TASK BRIEF: Down to the last line, repeat the entries exactly.

=-=-=-=-=

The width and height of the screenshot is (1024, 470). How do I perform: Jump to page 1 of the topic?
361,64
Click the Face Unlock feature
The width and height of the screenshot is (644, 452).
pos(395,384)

=-=-=-=-=

EXERCISE RESPONSE:
The width and height of the screenshot is (1024, 470). How do I perform: Jump to page 1 of the topic?
361,64
Click the Face Unlock feature
The width and height of the screenshot is (644, 452).
pos(395,384)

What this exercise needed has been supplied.